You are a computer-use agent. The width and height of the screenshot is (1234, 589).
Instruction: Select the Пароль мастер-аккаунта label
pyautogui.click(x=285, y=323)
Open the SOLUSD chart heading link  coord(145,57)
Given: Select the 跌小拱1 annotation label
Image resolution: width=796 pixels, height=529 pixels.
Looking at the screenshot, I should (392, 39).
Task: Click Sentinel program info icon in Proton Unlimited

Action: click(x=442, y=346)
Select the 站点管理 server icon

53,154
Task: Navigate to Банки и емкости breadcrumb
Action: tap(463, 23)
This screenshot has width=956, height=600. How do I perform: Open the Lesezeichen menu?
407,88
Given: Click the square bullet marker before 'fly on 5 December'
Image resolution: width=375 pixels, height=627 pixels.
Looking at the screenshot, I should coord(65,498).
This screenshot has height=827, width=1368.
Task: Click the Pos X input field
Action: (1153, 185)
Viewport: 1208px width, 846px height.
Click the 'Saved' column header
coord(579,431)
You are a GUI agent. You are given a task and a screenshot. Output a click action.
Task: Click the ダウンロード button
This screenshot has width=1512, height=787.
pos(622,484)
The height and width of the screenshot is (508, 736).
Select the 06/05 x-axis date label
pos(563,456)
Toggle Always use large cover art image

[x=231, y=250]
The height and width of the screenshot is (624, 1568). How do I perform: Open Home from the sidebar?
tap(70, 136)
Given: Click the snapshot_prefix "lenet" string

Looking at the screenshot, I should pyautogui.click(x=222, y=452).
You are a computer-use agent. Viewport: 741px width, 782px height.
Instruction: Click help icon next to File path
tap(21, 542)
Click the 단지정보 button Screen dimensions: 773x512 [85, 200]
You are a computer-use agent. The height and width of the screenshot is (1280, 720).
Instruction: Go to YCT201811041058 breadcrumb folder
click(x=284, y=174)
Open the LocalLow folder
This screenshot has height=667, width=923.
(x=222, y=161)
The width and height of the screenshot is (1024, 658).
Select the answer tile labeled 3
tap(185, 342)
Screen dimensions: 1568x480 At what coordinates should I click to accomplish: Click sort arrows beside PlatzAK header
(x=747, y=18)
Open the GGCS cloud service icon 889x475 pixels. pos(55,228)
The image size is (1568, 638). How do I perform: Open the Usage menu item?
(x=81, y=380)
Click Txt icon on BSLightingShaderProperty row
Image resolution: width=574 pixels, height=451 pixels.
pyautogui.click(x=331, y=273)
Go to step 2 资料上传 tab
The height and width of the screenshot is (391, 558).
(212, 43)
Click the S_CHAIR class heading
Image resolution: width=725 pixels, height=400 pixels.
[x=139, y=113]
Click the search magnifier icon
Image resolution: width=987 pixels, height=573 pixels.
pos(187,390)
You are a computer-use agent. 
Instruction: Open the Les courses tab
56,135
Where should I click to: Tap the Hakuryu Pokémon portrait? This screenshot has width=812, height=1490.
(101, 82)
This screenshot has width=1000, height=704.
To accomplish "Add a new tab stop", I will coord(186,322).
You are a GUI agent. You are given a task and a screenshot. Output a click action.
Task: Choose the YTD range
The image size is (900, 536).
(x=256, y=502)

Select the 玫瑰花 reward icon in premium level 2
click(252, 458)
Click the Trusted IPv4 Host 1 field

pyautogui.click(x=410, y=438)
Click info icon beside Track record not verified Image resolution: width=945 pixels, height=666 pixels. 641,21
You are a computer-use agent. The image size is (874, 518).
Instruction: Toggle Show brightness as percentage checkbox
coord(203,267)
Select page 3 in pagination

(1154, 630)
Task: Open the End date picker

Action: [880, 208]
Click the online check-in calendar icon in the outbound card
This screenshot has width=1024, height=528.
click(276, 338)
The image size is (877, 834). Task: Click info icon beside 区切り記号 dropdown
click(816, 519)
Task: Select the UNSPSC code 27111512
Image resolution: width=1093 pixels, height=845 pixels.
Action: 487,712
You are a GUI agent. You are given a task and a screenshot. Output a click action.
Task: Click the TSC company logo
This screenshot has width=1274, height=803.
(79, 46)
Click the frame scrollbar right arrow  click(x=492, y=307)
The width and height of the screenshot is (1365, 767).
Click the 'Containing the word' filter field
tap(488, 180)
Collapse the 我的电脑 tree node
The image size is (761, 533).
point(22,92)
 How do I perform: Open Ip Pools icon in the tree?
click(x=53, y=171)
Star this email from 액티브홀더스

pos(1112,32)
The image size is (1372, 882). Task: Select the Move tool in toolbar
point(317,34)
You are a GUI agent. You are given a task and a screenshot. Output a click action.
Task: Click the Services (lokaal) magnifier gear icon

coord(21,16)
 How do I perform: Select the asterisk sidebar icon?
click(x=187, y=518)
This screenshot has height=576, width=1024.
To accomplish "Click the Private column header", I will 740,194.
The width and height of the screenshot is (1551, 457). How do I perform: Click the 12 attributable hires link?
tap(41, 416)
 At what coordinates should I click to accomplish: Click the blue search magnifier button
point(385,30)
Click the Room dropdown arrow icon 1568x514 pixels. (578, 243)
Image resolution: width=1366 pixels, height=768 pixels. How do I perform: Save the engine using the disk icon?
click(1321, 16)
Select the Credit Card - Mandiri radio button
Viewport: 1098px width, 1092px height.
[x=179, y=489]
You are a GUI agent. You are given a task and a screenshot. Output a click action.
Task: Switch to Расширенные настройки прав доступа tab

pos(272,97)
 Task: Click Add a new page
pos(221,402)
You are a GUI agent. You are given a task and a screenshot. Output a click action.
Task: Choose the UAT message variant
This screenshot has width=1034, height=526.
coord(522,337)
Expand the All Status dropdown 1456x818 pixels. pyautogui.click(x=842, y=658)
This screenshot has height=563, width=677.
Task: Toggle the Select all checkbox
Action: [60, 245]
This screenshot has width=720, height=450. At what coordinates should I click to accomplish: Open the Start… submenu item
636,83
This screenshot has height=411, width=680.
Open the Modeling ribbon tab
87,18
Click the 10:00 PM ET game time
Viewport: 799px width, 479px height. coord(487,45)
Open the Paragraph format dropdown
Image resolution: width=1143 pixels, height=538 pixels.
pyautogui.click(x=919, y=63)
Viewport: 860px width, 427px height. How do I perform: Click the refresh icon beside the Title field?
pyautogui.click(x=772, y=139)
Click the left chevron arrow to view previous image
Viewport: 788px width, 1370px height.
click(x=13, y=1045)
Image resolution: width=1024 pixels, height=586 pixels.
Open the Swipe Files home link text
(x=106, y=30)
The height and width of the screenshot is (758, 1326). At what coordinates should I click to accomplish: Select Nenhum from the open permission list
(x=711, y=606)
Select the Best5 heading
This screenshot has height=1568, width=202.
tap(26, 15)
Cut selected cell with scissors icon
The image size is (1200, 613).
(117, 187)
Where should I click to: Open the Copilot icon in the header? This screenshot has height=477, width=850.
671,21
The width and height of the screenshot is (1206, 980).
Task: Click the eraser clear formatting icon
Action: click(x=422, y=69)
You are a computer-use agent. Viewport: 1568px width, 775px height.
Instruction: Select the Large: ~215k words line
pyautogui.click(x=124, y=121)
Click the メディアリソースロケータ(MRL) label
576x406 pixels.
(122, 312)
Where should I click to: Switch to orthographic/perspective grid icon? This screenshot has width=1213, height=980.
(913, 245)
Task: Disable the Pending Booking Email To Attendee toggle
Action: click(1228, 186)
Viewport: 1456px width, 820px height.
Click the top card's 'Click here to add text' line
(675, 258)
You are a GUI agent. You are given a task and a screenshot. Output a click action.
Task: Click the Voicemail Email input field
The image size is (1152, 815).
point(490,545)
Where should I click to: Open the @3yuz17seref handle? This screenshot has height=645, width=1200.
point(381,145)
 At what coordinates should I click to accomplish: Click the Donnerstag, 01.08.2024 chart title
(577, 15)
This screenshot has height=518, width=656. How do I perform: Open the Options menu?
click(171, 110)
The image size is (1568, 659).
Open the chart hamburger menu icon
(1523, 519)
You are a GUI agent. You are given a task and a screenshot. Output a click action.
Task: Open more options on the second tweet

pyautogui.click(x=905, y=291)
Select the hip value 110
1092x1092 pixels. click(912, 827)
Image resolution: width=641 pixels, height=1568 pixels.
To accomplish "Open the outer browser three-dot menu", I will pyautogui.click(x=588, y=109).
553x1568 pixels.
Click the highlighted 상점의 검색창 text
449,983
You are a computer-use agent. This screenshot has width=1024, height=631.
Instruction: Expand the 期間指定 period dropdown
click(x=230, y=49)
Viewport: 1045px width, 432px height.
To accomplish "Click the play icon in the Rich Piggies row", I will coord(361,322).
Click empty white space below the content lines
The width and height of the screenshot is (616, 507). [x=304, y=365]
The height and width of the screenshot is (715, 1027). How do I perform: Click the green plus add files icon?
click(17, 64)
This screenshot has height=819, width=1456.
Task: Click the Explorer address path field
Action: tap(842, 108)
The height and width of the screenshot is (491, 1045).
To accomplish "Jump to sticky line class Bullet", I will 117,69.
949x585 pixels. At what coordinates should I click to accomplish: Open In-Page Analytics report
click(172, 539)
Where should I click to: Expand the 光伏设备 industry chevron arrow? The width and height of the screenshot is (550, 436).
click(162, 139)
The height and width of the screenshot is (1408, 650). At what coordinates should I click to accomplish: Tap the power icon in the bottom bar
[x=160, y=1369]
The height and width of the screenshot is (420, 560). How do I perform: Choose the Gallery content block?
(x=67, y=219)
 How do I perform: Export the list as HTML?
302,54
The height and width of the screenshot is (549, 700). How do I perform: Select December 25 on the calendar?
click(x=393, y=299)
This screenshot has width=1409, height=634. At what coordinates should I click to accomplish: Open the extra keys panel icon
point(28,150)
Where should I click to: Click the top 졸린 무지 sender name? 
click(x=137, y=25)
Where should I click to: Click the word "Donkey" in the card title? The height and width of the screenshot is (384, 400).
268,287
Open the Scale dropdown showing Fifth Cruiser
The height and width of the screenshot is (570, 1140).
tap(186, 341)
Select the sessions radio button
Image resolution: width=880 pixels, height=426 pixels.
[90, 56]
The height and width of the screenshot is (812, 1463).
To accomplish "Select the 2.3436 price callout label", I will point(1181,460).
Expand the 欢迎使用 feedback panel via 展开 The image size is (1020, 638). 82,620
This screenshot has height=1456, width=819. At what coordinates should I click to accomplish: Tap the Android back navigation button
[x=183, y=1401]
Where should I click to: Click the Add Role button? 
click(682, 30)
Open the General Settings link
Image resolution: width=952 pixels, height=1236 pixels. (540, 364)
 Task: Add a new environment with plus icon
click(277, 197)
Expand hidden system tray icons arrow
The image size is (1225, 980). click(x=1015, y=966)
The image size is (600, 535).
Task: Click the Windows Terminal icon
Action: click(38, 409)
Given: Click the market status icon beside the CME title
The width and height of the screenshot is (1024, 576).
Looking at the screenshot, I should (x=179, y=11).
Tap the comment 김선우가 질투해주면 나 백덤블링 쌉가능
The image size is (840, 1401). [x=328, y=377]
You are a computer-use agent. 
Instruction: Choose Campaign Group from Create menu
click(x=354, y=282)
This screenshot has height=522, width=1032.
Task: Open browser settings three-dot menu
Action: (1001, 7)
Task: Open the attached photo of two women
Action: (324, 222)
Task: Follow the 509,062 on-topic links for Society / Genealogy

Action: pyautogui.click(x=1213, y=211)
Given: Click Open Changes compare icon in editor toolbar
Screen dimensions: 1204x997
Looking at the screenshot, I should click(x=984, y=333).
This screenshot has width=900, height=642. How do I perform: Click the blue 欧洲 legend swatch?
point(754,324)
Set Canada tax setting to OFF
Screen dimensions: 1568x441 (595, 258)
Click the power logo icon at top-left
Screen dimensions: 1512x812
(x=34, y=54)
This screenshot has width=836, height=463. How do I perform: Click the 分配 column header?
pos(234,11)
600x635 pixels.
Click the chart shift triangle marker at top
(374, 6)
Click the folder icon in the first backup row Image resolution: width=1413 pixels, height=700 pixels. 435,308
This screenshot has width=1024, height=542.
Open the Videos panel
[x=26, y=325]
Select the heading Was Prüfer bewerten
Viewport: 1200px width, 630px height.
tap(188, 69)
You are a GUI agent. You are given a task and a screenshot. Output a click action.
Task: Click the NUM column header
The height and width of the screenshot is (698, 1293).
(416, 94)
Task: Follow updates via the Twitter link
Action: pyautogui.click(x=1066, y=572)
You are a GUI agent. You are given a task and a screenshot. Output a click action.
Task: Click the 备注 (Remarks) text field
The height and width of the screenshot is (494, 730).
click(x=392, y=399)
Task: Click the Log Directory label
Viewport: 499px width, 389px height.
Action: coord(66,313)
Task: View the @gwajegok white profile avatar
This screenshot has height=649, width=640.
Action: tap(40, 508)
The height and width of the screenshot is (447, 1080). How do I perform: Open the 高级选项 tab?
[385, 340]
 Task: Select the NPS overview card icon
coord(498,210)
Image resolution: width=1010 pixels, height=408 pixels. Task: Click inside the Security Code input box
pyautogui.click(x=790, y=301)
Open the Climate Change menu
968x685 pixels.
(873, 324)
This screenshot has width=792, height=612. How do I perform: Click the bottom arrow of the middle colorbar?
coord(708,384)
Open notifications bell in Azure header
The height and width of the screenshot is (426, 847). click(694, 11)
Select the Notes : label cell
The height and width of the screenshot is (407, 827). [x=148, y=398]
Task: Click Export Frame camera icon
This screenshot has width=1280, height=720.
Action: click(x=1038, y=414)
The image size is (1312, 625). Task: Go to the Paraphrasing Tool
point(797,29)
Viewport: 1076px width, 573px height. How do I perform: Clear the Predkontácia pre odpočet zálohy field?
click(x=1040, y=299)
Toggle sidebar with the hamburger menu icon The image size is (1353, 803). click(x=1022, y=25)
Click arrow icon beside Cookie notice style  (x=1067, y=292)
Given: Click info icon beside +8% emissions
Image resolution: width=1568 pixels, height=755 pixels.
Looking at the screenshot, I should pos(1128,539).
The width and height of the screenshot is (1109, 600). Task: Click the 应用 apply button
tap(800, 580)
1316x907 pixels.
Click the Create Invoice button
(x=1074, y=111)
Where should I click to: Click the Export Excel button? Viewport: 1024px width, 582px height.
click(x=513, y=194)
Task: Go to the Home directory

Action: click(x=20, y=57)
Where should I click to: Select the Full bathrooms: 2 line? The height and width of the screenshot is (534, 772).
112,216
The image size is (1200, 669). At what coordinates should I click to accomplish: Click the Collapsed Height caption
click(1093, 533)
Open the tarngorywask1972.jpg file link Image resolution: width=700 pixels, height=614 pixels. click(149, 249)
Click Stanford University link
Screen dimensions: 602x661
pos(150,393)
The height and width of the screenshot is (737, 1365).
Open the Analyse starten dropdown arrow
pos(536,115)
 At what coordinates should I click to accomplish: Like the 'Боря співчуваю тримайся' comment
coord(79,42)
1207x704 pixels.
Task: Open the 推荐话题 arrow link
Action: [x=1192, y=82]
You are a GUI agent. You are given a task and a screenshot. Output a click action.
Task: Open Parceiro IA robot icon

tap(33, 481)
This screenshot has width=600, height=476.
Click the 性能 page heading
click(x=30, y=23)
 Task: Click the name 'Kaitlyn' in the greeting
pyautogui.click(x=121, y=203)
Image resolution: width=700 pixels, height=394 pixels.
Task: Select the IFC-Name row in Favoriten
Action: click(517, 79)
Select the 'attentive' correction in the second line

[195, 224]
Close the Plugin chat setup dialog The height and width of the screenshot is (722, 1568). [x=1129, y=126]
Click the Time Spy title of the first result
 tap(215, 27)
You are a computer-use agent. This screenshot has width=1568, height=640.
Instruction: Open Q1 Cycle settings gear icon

:::

**EXERCISE OBJECTIVE:** All lines above holding the word "left" make up the answer; copy each one.

**EXERCISE OUTPUT:**
Click the left chevron arrow to view previous image
Click the power logo icon at top-left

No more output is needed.